Photocatalytic water splitting is one of the methods to produce hydrogen fuel by reducing the water into the oxygen and hydrogen provided that the bandgap of one catalyst is larger than +1.23 eV. In this paper, based on density functional theory, we investigated the structural, electronic and optical properties of heterostructure MoS₂ (WS₂) paired with GaN and we found out that MoS₂/GaN/MoS₂, WS₂/GaN and WS₂/GaN/WS₂ vdW heterostructures are potential photocatalysts for photocatalytic applications. From the band structure and electronic partial density of states (PDOS), we confirm that all simulated heterostructures are direct semiconductors of type II band alignment with valence band maximum and conduction band minimum localized at pz orbital N atom of GaN and dz² orbital Mo (or W) atom of MoS₂ and WS₂ respectively. The band offset induced by efficient interlayer charge transfer form a staggered gap which aids in exciton disassociation and charge separation. Our studied models are expected to harvest UV to visible light with absorption coefficient up to 3.38 × 10^-5 cm^-1 at wavelength of 102 nm. On top of that, our proposed heterosystem are also believed to be a promising device for various optoelectronic application specifically in from UV to near-infrared with high performance.

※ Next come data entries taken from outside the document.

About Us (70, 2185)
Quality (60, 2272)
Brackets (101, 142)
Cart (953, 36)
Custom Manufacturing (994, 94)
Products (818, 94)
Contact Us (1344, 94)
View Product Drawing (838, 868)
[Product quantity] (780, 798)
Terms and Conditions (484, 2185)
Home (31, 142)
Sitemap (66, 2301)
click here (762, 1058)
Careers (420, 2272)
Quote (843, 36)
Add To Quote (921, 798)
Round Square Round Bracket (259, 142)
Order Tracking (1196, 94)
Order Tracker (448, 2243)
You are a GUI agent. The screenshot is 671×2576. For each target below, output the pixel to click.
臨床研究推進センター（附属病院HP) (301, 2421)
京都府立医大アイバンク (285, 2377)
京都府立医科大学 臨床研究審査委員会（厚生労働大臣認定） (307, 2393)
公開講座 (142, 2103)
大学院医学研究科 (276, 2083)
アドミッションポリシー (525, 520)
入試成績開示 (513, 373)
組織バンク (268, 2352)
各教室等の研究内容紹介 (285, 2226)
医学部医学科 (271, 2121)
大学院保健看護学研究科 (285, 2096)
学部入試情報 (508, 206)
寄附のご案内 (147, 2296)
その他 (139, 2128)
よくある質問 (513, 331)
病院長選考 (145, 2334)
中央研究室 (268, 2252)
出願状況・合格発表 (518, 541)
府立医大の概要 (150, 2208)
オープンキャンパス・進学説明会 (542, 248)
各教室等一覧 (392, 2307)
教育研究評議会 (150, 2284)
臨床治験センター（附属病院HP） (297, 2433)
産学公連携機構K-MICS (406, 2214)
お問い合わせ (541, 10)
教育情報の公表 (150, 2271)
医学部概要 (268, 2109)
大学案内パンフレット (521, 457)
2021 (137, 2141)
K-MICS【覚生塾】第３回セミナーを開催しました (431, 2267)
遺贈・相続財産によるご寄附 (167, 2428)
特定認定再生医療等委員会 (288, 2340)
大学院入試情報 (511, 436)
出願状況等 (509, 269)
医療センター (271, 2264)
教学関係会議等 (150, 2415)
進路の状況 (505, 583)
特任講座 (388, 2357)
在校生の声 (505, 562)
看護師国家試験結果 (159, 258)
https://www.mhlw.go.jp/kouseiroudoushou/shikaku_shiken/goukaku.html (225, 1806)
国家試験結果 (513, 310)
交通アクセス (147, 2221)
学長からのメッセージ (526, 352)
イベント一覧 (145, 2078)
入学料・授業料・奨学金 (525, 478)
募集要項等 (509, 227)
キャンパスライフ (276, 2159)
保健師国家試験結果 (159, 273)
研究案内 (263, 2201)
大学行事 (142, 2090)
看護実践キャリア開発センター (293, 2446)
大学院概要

如果一种催化剂的带隙大于+1.23 eV，则光催化水分解是通过将水还原为氧气和氢气来生产氢燃料的方法之一。本文基于密度泛函理论，研究了与GaN配对的异质结构MoS ₂（WS ₂）的结构，电学和光学性质，发现MoS ₂ / GaN / MoS ₂，WS ₂ / GaN和WS ₂ /氮化镓/ WS ₂vdW异质结构是用于光催化应用的潜在光催化剂。从能带结构和电子部分态密度（PDOS），我们确认所有模拟的异质结构都是II型能带对准的直接半导体，其价带最大和导带最小位于GaN的pz轨道N原子和dz ²轨道Mo（或W）分别为MoS ₂和WS _2的原子。由有效的层间电荷转移引起的带偏移形成交错的间隙，这有助于激子解离和电荷分离。我们研究的模型有望将紫外线吸收到可见光，吸收系数高达3.38×10 ^-5  cm ^-1在102 nm的波长下 最重要的是，我们提出的异质系统也被认为是一种有前景的器件，可用于各种光电应用，特别是从UV到高性能的高性能。